With more states removing mask mandates and other Covid-19 restrictions in coming weeks, I’ve suddenly found myself in a number of discussions about next steps: How swiftly should schools open? For small business, is this good news or a death sentence? Will live music return with the numbers it needs to staunch the bleeding of closing venues? How can we ever know who in the room is actually vaccinated?
But none of that is what I want to talk about. I want to talk about what’s underneath all of those questions, about why this is happening the way that it’s happening right now.
I live in Ohio. We’re catching about the same daily rate of cases as we were in October 2020 — an average of about 1,100 cases daily over a seven-day period. Everyone thought that was a terrifying rate back in October because it was, and still should be, but isn’t because we’re Ohioans and we like to eat out a lot. There are a handful of ways to parse that data out for whatever debate you’re looking for, but that’s essentially what’s happening: Things are opening back up and every authority responsible for guidelines has decided people will suddenly become more empathetic to their fellow man. The pandemic infrastructure of my state has more tools now than it did last year to combat the disease, so cases are trending flat, but contrary to the hopeful spirit of the impending changes, cases are not trending “away” yet.
A temptation here is to think that the state (or the country for that matter) is relying on hope; that they are watching the data and hoping things play out the way they want. They hope people jump at the incentive of a million-dollar lottery for random vaccinated Ohioans to get shots.
But hope doesn’t have anything to do with it, and that’s what I want to remind people of.
None of the stuff I’ve mentioned already is really what I want to talk about, but they are things that must be said first. I’m mostly addressing folks who are frustrated by announcements regarding the removal of safety measures at what appears to be a too-soon point on the calendar. Those of you who are good with the way things are going or just don’t care at this point can keep scrolling and venturing out to discover if your favorite restaurant survived the pandemic.
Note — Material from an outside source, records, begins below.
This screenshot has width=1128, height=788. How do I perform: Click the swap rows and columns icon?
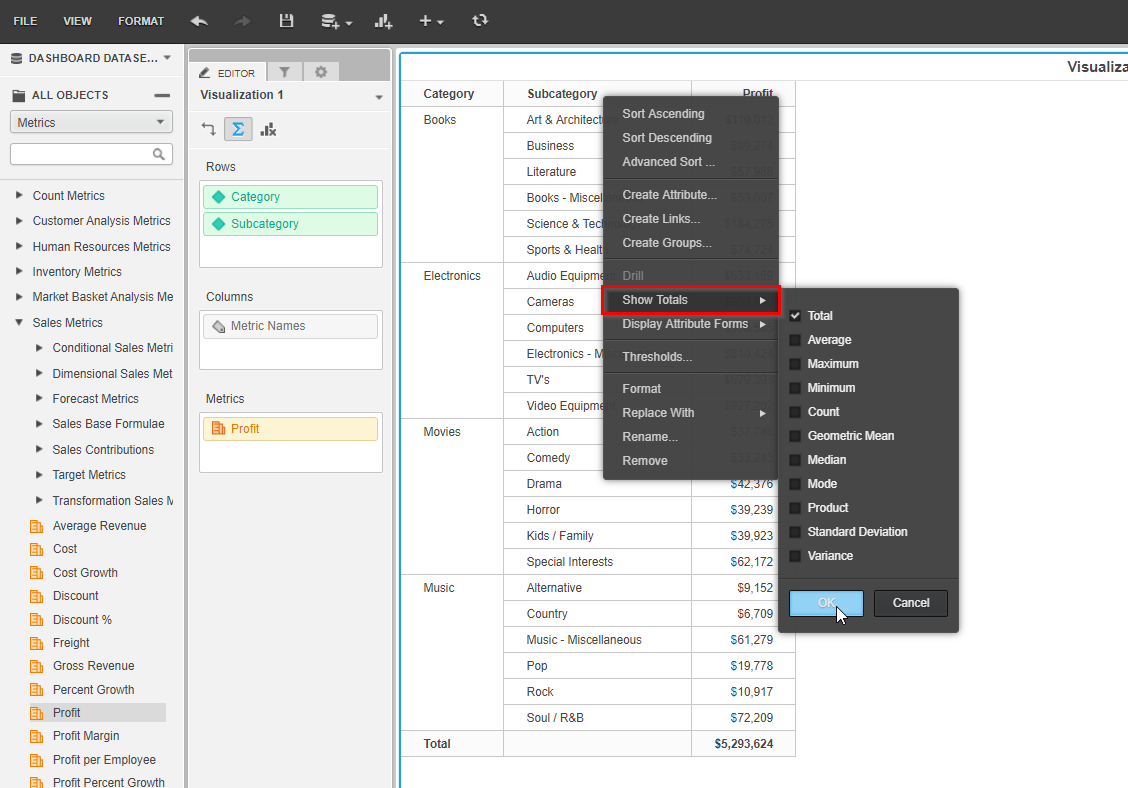tap(210, 129)
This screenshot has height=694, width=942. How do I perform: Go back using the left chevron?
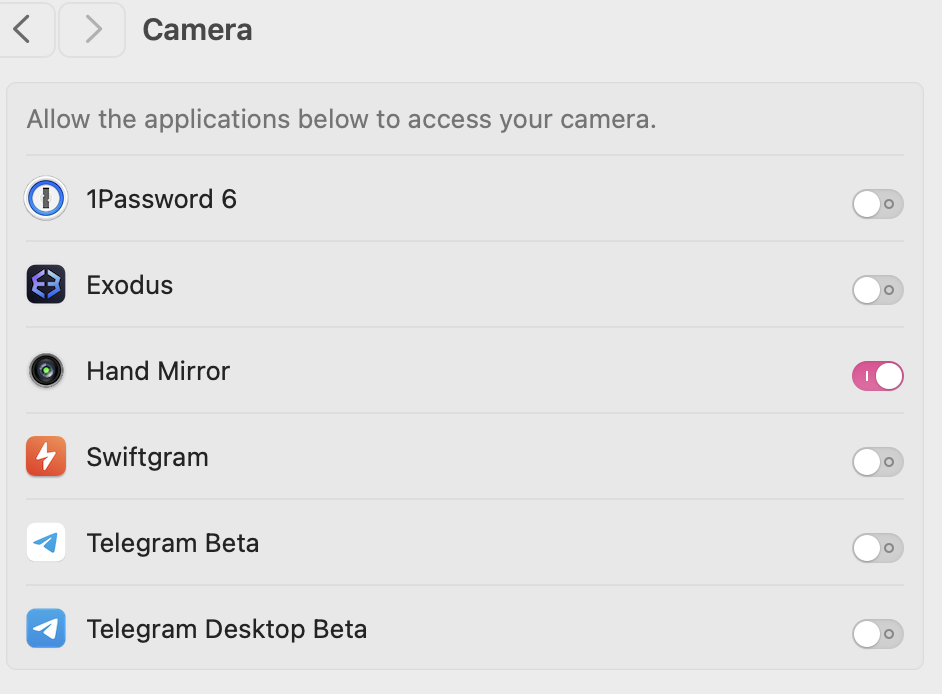point(22,30)
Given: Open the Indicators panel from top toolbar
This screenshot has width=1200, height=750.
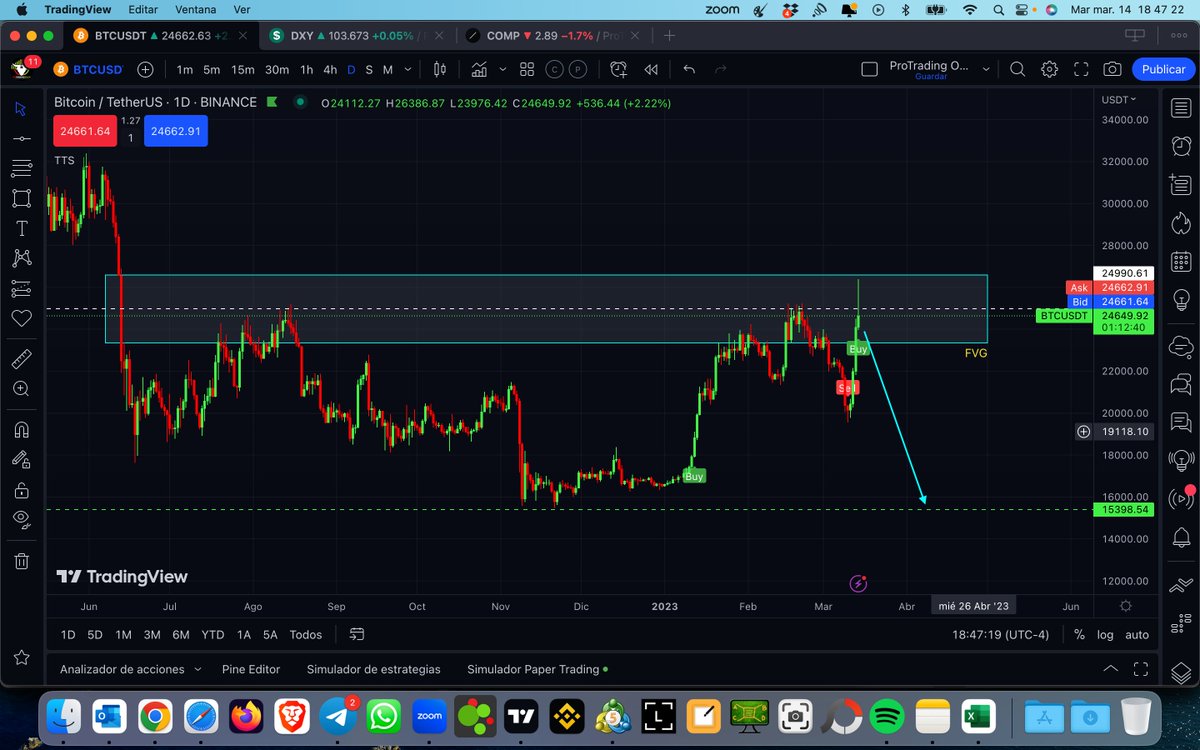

For everyone else left in the room, the term you need to resign yourselves to is “acceptable rate of loss.”
Consider your local library. Most libraries have some kind of security to protect their collections: electronic tags, lockable media cases, security guards… that sort of thing. I don’t expose any industry secrets by telling you that they’re not the most robust security measures, and librarians are generally okay with that. They would rather spend their time being welcoming and helpful than frisking people to see if someone lifted the new Ta-Nehisi Coates. And so they spend money on security, but only so much. And they do that because they allow for an acceptable rate of loss of books. That percentage may be 2% per month or it may be 10% per year or whatever. All libraries are different. But there is a magic number of items they’re willing to lose before they get Draconian about access.
America only knows how to function with a certain number of tools in its box. It doesn’t have empathetic policymaking or educational priorities. It has the hammer and nail of empire and capitalism.
Naturally, you won’t hear Biden or the CDC use this phrase when it comes to a health crisis because it sounds barbaric, but it’s how the government handles most social issues, and Covid-19 is no different. Numerous agendas are always impacting policy, and the repeal of safety measures now are no different.
When it comes to this country and how it operates, I’m always going to bring it back to what America is, not what America says. In that spirit, here is America 101: America is a capitalist society at its root. It’s other things as well, but the engine that drives American politics, progress, and spirit is capitalism. You don’t need me to tell you how deep that runs. The list of things America has done in the name of making as much profit as possible off anything it touches would stretch from here to the moon and back, single spaced.
If the concept of an acceptable rate of loss seems wild to you, it shouldn’t; it’s how our society runs any other time on any other major social issue. There’s an acceptable rate of loss in how we exercise democracy regarding how many people don’t or can’t vote. There’s an acceptable rate of loss in policing around how much city governments are willing to pay in civil case resolutions, rather than reform. There are observable acceptable rates of loss in homelessness, public education funding, and pretty much any other issue you can name. America is historically a “just enough” country when it comes to things like safety and justice. It doesn’t mind spending some of the profit on marketing itself as being great, whether that’s true or not.
The goal was never zero cases of Covid-19, just like the goal has never been zero racism, zero police abuse, or zero hungry families. The government isn’t in the solution business; it’s in the acceptable rate of loss business. And while even the most paranoid advocate for public safety was resolved to live in a world in which Covid-19 might be a seasonal reality, I don’t think that most of those people assumed we’d be navigating the disease with personal responsibility as our primary line of defense. There are people turning their SUVs into car bombs right now by hoarding gas in plastic bags. The placebo of personal responsibility is already out the barn.
There was a point at which the rate of loss regarding Covid was unacceptable, and when that was the case early on, things (eventually) shut down. But we are re-entering the phase of American life where that number has shifted in line with the country’s priorities in the face of a market-cratering event. America only knows how to function with a certain number of tools in its box. It doesn’t have empathetic policymaking or educational priorities. It has the hammer and nail of empire and capitalism. That’s what America uses; it’s also the why.